In less than elegant terms, the “values” in question rest on the “value” of the financial contribution each individual makes to the so-called “collective” enrichment since we live in an environment where the economy rules. It so happens that old people are forbidden to work since they “benefit” from the pension they paid for during their years of “productive” labor; hence, they cost more than they prouce in return. Or, as the supreme arbiter of elegance in this country would say: “they cost one hell of a lot of moolah”. As the pandemic is at risk of running prolongations through its various variants and since the reductions in public spending are ongoing, notably in the health sector, the time has come to put an end to the recess. Old people cost a lot, and save for the happy days when “mammies” could look after their grand-children, they are “useless”. As my sister would say (she is an “oldie” just as I am): the simplest would be to decree general euthanasia starting at a certain age, but that would look messy.
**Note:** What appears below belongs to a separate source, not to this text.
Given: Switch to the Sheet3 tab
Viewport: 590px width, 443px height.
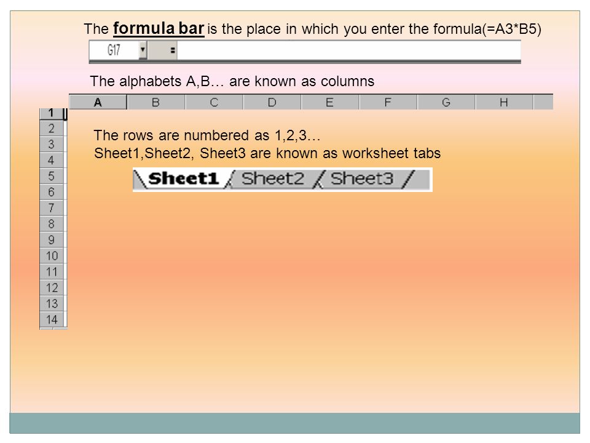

At least, it would look messy until such time as it became an element of a “new social contract”. After all, in the old days, in the Inuit communities of the North, during starvation times, the old people let themselves die so that the younger ones could survive, yes? I’m sure there will be clever ones to wax lyrical on the ultimate wisdom of the spirit of sacrifice, while shareholders of all ages will keep on dipping their biscuit into the honey pot, finding appropriate and justified excuses given their “priceless contributions” to society – nay! – to humanity and all its “values.”
Seeing how Europe, apparently, can no longer “afford” to let in people fleeing misery and war (and who, exactly, is providing the weapons for the bloodletting???), if you think a single category of humans will escape a re-evaluation of its “productive potential”…
Apart from which, the sun is shining, the sea is calm, and all is well.